**To be done**:
Copy out each of the rows below word for word, with nothing changed.

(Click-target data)
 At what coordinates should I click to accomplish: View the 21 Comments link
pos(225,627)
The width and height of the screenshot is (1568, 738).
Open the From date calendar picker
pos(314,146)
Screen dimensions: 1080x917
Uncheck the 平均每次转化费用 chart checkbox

**Reply**:
 At what coordinates should I click to accomplish: View the 21 Comments link
pos(225,627)
The width and height of the screenshot is (1568, 738).
Open the From date calendar picker
pos(314,146)
Screen dimensions: 1080x917
Uncheck the 平均每次转化费用 chart checkbox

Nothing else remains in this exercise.